## Set exercise
Rewrite the records from the start through the line containing "(x=102, y=53)", inclusive, replacing "menu item" with "menu entry" and leaving everything else unchanged.

## Records supplied

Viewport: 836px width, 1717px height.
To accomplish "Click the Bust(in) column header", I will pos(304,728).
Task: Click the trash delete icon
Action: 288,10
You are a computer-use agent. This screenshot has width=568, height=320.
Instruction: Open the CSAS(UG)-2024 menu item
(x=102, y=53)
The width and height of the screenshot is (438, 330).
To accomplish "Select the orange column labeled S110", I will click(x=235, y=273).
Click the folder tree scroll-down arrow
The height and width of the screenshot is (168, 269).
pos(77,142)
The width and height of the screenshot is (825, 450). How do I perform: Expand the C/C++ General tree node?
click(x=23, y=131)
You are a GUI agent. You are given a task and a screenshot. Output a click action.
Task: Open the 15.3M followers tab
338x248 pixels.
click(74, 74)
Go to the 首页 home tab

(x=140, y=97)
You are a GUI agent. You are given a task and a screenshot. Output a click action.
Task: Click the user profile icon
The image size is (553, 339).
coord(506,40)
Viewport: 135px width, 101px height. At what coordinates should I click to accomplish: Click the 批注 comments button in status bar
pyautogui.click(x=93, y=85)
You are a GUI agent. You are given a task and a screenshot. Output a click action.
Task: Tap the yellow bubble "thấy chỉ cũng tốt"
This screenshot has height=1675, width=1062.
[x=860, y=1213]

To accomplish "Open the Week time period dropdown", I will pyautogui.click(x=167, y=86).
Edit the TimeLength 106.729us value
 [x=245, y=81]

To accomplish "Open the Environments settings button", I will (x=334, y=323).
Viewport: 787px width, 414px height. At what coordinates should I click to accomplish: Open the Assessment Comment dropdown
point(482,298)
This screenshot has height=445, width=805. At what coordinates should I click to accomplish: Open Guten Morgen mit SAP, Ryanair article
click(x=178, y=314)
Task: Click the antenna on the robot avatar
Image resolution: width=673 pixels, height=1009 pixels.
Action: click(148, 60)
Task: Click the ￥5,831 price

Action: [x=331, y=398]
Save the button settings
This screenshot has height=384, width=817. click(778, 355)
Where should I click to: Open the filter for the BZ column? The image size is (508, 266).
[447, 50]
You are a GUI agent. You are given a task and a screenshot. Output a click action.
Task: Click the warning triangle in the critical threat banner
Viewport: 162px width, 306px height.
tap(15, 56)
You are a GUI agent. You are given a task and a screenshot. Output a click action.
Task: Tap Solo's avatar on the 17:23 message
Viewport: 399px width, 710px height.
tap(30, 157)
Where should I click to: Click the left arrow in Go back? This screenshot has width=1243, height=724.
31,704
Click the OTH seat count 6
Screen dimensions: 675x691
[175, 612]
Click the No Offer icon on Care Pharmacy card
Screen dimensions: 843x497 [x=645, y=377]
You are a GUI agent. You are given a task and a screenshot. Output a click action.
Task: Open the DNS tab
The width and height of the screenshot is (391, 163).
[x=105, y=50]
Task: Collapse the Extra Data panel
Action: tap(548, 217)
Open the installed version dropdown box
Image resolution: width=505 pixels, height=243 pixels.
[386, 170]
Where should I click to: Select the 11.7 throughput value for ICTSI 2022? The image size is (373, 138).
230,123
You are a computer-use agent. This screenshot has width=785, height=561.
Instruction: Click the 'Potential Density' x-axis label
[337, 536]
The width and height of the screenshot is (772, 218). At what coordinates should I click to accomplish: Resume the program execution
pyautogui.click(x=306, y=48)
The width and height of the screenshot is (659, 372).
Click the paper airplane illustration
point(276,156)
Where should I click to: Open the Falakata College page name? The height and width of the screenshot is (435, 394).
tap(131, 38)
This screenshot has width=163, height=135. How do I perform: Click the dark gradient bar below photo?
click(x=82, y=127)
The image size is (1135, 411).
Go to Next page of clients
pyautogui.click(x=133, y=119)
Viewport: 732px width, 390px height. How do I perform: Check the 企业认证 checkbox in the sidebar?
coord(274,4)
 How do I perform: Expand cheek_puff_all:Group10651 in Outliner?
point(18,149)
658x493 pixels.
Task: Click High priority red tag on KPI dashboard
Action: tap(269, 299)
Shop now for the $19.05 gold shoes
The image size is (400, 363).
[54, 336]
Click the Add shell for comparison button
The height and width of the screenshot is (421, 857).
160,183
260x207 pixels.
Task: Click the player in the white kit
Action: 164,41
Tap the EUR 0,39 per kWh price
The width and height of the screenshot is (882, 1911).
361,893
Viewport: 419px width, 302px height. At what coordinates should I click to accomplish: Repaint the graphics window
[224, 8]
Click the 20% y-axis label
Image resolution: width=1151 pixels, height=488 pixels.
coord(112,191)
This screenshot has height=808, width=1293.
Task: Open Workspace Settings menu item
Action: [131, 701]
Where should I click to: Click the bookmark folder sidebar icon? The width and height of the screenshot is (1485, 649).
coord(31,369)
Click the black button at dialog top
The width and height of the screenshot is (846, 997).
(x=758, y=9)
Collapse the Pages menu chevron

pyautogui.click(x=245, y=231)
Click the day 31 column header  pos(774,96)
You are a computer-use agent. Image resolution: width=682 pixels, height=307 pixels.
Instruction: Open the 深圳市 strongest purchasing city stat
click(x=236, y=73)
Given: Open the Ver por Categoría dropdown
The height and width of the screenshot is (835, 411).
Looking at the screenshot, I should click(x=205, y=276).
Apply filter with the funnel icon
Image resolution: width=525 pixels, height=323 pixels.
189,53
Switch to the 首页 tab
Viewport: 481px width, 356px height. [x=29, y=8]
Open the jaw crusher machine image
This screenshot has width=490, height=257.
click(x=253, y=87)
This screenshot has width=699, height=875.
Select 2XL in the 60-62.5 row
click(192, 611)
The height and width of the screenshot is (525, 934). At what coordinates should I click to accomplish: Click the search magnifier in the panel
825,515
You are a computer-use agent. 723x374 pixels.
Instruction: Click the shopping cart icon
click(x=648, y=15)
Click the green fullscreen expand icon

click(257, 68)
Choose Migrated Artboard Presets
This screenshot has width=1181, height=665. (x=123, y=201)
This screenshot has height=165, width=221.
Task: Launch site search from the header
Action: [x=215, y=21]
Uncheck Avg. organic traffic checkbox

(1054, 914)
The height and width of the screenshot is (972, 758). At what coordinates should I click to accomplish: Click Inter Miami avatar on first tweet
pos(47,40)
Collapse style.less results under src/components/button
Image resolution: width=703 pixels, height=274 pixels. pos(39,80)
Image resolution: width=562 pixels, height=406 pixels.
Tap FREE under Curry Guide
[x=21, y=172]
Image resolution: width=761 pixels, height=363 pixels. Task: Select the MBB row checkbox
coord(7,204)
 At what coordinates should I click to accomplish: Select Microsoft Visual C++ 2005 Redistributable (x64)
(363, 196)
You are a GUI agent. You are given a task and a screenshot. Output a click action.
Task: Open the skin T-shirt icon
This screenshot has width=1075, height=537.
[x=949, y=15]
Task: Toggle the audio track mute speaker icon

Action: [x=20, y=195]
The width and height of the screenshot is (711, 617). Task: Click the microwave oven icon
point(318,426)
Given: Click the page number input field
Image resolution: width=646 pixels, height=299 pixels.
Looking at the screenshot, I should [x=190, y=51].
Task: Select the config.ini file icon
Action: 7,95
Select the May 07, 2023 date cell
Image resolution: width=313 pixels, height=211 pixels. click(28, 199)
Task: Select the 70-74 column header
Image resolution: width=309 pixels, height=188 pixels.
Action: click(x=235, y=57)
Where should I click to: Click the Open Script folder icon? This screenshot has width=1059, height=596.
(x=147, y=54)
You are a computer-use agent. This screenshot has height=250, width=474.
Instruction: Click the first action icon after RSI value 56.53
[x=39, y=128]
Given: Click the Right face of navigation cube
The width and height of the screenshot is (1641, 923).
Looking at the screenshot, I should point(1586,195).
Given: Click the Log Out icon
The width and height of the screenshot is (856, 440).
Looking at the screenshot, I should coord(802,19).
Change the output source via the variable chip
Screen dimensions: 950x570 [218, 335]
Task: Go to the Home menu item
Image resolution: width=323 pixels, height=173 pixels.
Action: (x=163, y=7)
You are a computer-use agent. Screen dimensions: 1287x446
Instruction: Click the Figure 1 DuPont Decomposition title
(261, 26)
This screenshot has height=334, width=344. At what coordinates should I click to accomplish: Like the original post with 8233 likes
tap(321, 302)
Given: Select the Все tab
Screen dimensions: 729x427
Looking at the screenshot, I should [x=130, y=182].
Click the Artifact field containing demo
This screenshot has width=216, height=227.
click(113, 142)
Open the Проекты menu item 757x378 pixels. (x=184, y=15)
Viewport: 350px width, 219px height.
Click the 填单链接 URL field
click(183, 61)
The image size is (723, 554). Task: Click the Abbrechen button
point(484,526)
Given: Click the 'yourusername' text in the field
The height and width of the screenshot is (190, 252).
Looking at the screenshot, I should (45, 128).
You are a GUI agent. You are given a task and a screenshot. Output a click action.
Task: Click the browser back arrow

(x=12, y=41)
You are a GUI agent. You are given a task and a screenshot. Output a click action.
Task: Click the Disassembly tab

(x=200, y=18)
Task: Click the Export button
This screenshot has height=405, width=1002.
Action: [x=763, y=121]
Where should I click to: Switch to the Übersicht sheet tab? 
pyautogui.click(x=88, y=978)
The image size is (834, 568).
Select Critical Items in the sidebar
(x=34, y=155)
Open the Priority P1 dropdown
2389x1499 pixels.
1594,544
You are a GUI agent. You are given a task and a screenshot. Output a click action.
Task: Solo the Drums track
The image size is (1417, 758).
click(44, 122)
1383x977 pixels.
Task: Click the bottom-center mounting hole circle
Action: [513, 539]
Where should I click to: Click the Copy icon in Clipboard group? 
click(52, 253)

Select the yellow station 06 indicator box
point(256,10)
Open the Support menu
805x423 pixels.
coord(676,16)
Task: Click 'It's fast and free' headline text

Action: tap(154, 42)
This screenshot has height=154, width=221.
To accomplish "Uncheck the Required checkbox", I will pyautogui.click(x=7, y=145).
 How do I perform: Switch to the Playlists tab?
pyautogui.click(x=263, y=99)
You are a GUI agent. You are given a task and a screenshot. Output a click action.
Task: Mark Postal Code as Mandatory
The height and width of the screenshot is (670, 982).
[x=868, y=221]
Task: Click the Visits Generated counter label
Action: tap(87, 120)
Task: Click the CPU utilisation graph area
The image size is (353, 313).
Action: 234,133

## Reply
Viewport: 836px width, 1717px height.
To accomplish "Click the Bust(in) column header", I will pos(304,728).
Task: Click the trash delete icon
Action: 288,10
You are a computer-use agent. This screenshot has width=568, height=320.
Instruction: Open the CSAS(UG)-2024 menu entry
(x=102, y=53)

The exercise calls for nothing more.